Adiantam que “serão afixadas as medidas de higiene e utilização implementadas para gerar maior confiança ao cliente, o que pode passar por um certificado sanitário semelhante ao Clean & Safe fornecido pelas entidades do ramo.”

A Urbac-19 refere ainda que “o incumprimento destas normas deve ser alvo de coimas triplicando o valor atual na legislação ou, se for justificado, queremos que se determine o encerramento imediato por um período mínimo de 15 dias, não tendo o restaurante, neste período, nenhum tipo de apoio.”
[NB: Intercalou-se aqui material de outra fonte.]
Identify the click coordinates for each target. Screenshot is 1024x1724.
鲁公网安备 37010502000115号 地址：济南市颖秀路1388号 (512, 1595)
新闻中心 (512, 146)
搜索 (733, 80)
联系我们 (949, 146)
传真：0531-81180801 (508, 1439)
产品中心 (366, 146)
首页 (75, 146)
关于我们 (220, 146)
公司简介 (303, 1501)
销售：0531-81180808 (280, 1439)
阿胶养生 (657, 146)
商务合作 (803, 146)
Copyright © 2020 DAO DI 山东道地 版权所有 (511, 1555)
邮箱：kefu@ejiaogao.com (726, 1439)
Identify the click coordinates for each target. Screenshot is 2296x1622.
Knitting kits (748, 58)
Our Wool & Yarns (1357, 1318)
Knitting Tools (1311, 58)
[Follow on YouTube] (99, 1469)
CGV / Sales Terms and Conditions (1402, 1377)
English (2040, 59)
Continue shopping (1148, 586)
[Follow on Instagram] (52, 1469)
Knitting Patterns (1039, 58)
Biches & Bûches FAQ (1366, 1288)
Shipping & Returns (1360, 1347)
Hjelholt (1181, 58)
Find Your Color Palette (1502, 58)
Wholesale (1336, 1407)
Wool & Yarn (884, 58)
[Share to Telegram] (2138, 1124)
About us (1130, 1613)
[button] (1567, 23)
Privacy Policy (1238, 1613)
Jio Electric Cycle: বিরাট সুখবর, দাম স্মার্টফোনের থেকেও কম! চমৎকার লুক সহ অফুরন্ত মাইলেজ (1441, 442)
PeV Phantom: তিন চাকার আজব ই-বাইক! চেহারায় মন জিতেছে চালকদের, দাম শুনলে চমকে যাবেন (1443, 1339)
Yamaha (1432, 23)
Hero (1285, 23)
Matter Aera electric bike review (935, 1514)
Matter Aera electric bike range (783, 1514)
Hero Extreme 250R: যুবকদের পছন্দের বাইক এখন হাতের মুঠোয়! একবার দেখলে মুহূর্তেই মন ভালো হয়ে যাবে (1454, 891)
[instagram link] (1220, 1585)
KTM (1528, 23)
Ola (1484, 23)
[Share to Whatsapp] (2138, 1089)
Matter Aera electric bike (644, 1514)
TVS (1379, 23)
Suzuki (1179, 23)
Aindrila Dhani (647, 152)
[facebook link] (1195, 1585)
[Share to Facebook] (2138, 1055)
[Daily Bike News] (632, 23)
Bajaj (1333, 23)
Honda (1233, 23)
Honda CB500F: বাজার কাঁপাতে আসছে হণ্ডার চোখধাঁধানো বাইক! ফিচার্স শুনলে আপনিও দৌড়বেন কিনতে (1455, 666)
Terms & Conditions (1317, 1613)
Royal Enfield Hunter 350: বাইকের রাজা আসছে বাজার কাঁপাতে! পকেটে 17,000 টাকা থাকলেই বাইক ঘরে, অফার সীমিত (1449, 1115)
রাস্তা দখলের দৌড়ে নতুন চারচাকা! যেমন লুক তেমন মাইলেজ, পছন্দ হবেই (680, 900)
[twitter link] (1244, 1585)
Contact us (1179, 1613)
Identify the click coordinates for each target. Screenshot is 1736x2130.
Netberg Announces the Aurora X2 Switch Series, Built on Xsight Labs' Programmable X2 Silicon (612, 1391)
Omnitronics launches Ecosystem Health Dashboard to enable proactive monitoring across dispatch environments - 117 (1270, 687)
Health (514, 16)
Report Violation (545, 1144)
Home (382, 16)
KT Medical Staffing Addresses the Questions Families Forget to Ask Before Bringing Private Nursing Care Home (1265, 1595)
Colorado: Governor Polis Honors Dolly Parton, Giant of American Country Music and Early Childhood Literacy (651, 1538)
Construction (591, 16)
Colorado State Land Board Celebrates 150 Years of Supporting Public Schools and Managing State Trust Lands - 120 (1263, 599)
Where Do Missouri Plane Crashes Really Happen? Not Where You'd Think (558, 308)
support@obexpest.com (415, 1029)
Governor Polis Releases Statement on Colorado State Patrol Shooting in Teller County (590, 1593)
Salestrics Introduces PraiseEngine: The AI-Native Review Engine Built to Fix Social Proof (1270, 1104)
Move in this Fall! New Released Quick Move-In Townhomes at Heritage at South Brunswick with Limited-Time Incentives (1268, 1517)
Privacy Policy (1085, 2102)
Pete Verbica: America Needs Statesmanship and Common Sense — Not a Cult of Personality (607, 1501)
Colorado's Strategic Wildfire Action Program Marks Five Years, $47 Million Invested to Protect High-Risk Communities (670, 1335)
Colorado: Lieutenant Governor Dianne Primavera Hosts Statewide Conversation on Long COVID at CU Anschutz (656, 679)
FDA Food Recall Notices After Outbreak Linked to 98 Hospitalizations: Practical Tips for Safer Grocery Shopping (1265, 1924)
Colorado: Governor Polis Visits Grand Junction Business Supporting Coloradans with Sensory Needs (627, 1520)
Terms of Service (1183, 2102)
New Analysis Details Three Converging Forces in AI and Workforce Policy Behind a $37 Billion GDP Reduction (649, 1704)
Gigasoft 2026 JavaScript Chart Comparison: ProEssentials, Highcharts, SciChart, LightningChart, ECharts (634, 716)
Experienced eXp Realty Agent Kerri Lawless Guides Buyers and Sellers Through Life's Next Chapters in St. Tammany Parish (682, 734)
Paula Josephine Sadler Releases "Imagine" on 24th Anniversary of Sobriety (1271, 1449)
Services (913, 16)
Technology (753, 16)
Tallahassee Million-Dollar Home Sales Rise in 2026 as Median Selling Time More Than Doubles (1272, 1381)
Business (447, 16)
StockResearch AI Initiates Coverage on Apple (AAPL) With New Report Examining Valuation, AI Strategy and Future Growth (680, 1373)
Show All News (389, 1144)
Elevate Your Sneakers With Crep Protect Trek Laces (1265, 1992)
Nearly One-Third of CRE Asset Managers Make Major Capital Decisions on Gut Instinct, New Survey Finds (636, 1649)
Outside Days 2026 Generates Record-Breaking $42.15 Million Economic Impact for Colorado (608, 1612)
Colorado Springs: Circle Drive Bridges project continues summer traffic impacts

Ao jornal i, Albino Fernandes, um dos membros da Urbac-19 defende que “a maioria das medidas que têm vindo a ser apresentadas não são praticáveis.” Exemplifica, “ter um trabalhador de um restaurante à porta para medir a temperatura é surreal. Além de não lhe competir fazer o trabalho das autoridades de saúde, é quase transformar um restaurante numa cantina”.

Manifesto pela Salvação dos Restaurantes

Na passada terça-feira, o movimento bracarense enviou ao Governo sete iniciativas de “salvação” das empresas e do emprego, referindo que “se estas medidas não forem aplicadas serão, sem dúvida, os sete pecados mortais para a Restauração em Portugal”:

1 – Lay-off adaptado, em que o governo deve assumir o pagamento integral dos salários durante o Estado de Emergência.

2 – Lay-off adaptado, após período do estado de emergência. Durante três meses, o governo deve assumir o pagamento de 50% dos salários, sendo considerado o período de retoma de confiança do consumidor.

3 – Contribuições à Segurança Social e IRS devem ficar isentos desde o corrente mês, e até que termine o período de estado de emergência, e não suspensas como é sugerido.

4 – Após o estado de emergência, durante um período de três meses, o governo deverá assumir uma isenção de 50% na Segurança Social e IRS.

5 – A banca deve suspender o pagamento de financiamentos em curso e permitir a todas as empresas aceder ao crédito mesmo que apresentem capitais próprios negativos.

6 – Isenção total de taxas e impostos das faturas de água/luz/gás, e suspensão sem penalização dos contratos de comunicações.

7 – Pagamento dos estímulos aprovados por parte do IEFP, Estágios Profissionais, Converte+, estímulo ao emprego.